The Canadian Technology Accelerator (CTA) is one of the signature programs that the TCS runs at the Consulate. The CTA initiative helps Canadian companies with an existing technology, product or service explore opportunities in foreign markets. The program provides access to local mentors and experts, as well as curated introductions to potential partners, investors and customers. The Consulate in San Francisco, and its office in Palo Alto, operate several CTA cohorts each year to serve Canadian clients in technology sectors.
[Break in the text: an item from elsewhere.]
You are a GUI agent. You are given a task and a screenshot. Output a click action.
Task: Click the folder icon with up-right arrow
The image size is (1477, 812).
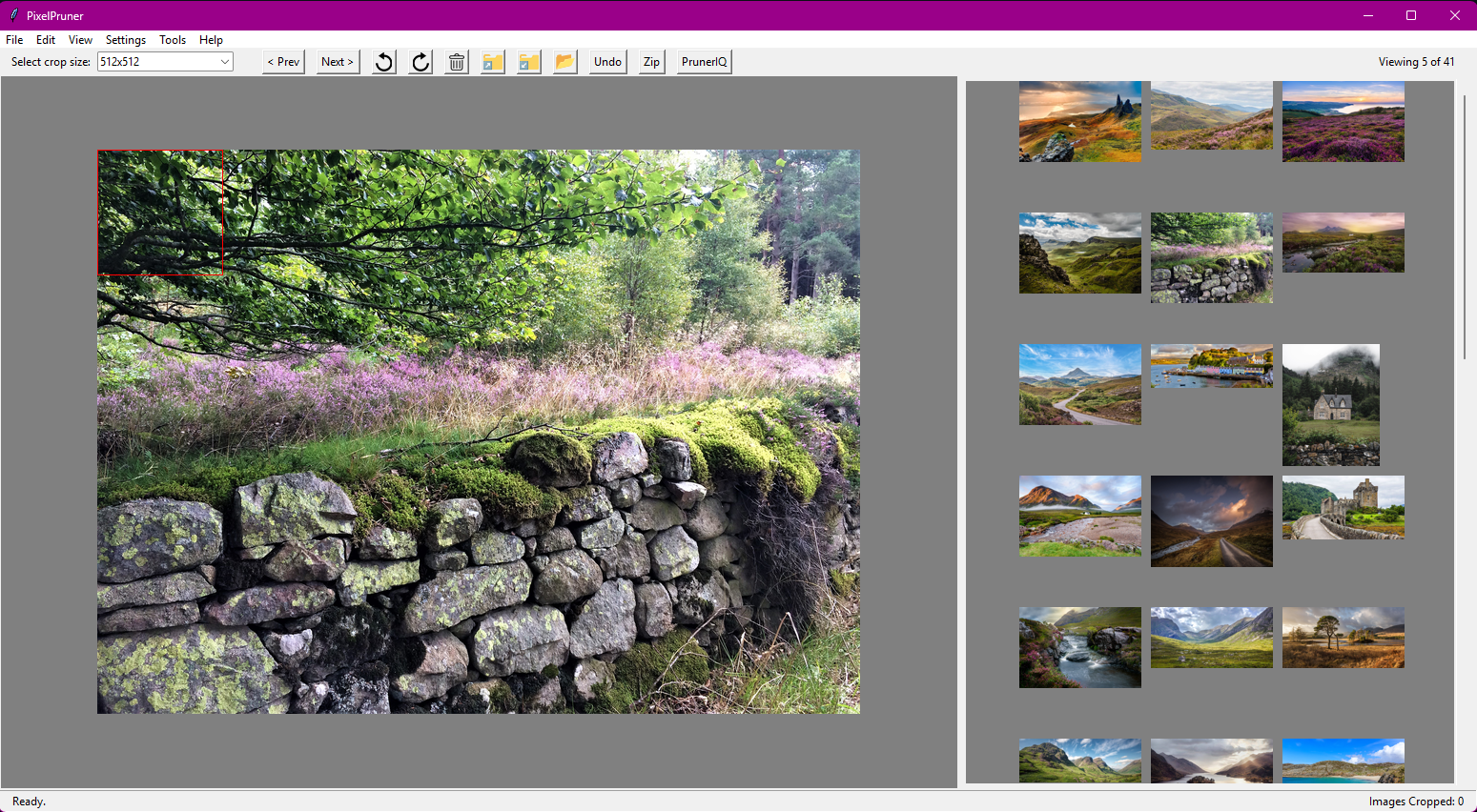(493, 62)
The local Consulate has developed efforts ranging from relationships with local technology and venture capital firms and partnerships with local accelerators and incubators to engagements with local universities, such as Stanford and UC Berkeley.
Sarkar said the partnership with WGCIT is the first of its kind, both with its specific focus on accelerating agtech solutions, but also with giving Canadian companies direct access to both an innovation center and potential customers through connections to growers. “When the Canadian Consulate in San Francisco began to expand its support for Canadian agtech companies, developing a partnership with the WGCIT was the backbone of that plan,” he said. “While the overall program includes many aspects of support for Canadian companies, the partnership with WGCIT, with its reputation and access, remains critical in accelerating the growth of Canadian agtech companies.”
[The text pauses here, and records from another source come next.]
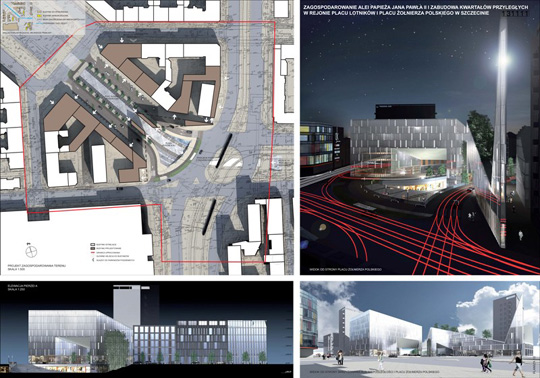This screenshot has width=540, height=378.
Task: Click the 'PROJEKT ZAGOSPODAROWANIA TERENU' caption
Action: pos(37,266)
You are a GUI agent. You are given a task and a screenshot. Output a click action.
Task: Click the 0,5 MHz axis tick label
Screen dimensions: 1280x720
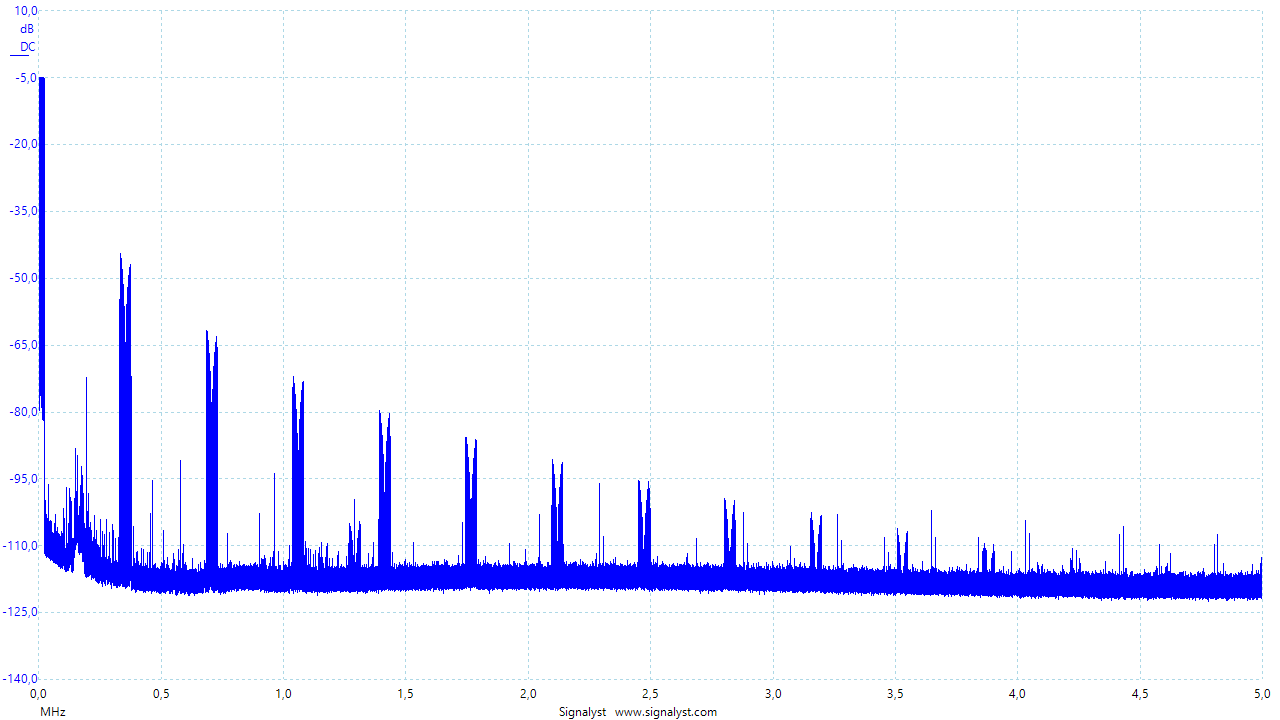click(x=160, y=693)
He added that Canadian agriculture and the western United States are tackling many of the same challenges. “One key example is climate change, which poses a number of challenges to farmers including the increased intensity and frequency of droughts and violent storms–and resulting impact on crop yields,” he said, adding that warmer summers are causing many problems including the potential increase in the range, frequency and severity of insect and disease infestations.
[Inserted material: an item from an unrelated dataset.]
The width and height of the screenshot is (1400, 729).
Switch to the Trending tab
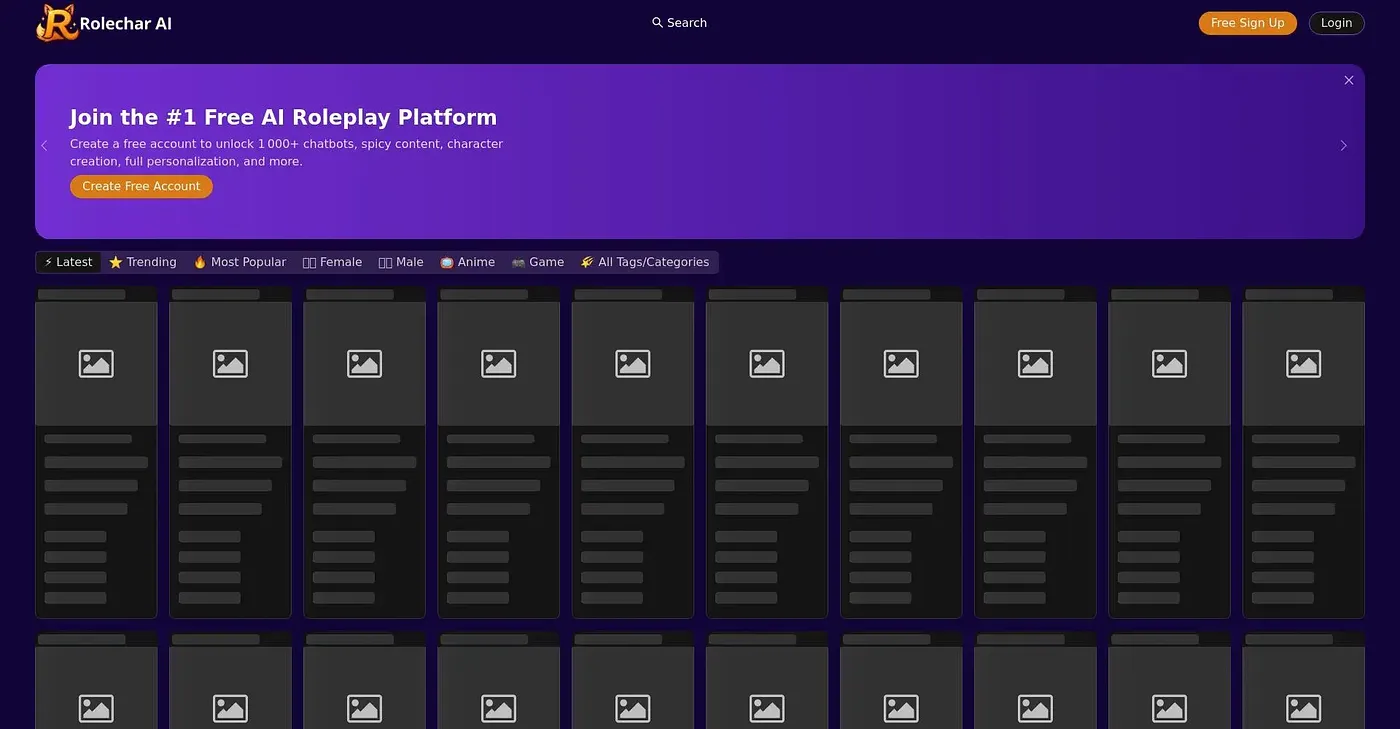tap(143, 262)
“Labor shortages are another major challenge,” Sarkar said. “As in the United States, Canada’s agricultural community has been grappling with chronic labor shortages, as the inability to find a skilled and knowledgeable workforce directly affects sales, productivity and expansion plans of farmers across the country. In addressing these two challenges, new technological solutions can help farmers navigate these issues and continue to thrive as an engine of economic growth.”
Canada is also poised to bring expertise to the WGCIT table, the Canadian representative said our northern neighbor has produced world-class engineers and innovators, many of whom have leveraged their education and entrepreneurial spirit to develop solutions for growers worldwide. “As a global leader in AI (artificial intelligence) research, Canada is poised to lead the technological breakthrough in applying AI to improve the food system supply chain, making food production more sustainable and resilient, and ensuring the safety of food grown and processed worldwide.”
In the early stages of this U.S./Canadian collaboration, coronavirus travel restrictions have created challenges with direct access to WGCIT but Canada’s accelerator program has been working closely with the WGCIT’s leadership to build a virtual connection. In fact, on October 27, the CTA agtech cohort was scheduled to pitch directly to members of Western Growers in a virtual event led by the WGCIT.
Sarkar said Canada takes a long view of this collaborations and the commitment is ongoing. “The Canadian Consulate in San Francisco expects the partnership between Canada and the WGCIT to be robust and long-lasting. By connecting its world-class agtech innovators with the hardworking growers in the western United States, we are confident that Canadian startups will not only be better informed of the pain-points of growers, but also able to provide solutions directly to these growers.”